Vandor had the CGT leader ousted in February 1966, after which Alonso formed the "62 Organizations Standing with Perón" faction of the CGT. The military dictatorship installed that June and headed by General Juan Carlos Onganía lost Alonso's support by the end of 1966, and the two leaders found common cause in both their support for a "participationist" point of view (in favor of negotiations with the regime rather than for headfront opposition), and in their opposition to the more confrontational Raimundo Ongaro.

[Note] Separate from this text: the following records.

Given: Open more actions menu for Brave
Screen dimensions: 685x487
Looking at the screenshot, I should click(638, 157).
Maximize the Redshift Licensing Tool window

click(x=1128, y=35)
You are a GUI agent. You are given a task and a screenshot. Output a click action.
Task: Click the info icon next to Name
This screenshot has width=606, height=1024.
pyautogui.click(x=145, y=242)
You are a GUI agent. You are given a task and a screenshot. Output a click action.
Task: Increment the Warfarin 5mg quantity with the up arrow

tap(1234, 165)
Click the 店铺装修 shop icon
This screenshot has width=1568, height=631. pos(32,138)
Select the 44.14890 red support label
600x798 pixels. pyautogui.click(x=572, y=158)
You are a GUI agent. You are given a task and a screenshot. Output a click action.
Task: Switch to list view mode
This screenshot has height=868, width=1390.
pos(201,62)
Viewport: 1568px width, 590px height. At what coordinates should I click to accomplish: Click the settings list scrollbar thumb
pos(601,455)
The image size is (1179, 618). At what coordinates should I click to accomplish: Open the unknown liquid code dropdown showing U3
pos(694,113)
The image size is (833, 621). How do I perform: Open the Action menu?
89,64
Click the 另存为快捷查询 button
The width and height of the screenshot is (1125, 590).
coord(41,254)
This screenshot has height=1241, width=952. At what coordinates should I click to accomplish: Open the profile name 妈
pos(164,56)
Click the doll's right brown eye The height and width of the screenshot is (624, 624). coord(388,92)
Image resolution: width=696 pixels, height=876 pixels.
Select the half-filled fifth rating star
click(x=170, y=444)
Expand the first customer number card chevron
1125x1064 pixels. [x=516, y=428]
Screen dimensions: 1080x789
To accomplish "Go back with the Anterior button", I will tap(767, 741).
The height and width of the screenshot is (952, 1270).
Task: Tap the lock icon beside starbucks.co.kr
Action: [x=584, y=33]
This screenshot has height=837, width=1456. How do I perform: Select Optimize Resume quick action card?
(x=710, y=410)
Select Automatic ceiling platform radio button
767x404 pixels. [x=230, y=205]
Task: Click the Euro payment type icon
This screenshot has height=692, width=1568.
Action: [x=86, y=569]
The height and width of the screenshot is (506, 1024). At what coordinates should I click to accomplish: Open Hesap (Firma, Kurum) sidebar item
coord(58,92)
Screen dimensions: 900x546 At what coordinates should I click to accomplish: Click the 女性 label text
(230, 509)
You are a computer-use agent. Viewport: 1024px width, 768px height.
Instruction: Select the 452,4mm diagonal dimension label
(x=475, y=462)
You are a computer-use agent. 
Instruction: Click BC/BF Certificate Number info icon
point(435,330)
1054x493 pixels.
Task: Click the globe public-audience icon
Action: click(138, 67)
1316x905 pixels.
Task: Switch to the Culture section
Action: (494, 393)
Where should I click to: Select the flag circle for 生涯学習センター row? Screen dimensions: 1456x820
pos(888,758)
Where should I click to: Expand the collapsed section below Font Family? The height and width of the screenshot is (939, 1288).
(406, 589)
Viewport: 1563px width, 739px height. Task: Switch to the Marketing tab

These developments came to a head in March 1968, when Ongaro, head of the Graphists' Union, and Vandor both sought the post of CGT Secretary General. Perón, wary of Vandor, supported the graphist leader, and Ongaro was elected to the post. The CGT elections were annulled by Labor Minister Rubens San Sebastián, however, leading to a temporary schism within the CGT. Vandor thereafter reconciled himself with Perón, who favored a moderately critical stance towards the junta, opting for the participationist stance.

== Assassination ==
Augusto Vandor was shot five times on 30 June 1969, at his UOM offices, in what was codenamed Operation Judas. The perpetrators left a bomb, which upon exploding, destroyed part of the building. A far-left Peronist group, the Ejército Nacional Revolucionario claimed responsibility for the attack in February 1971. On the other hand, various authors point to figures and groups such as Dardo Cabo and the CGT de los Argentinos as responsible for the murder.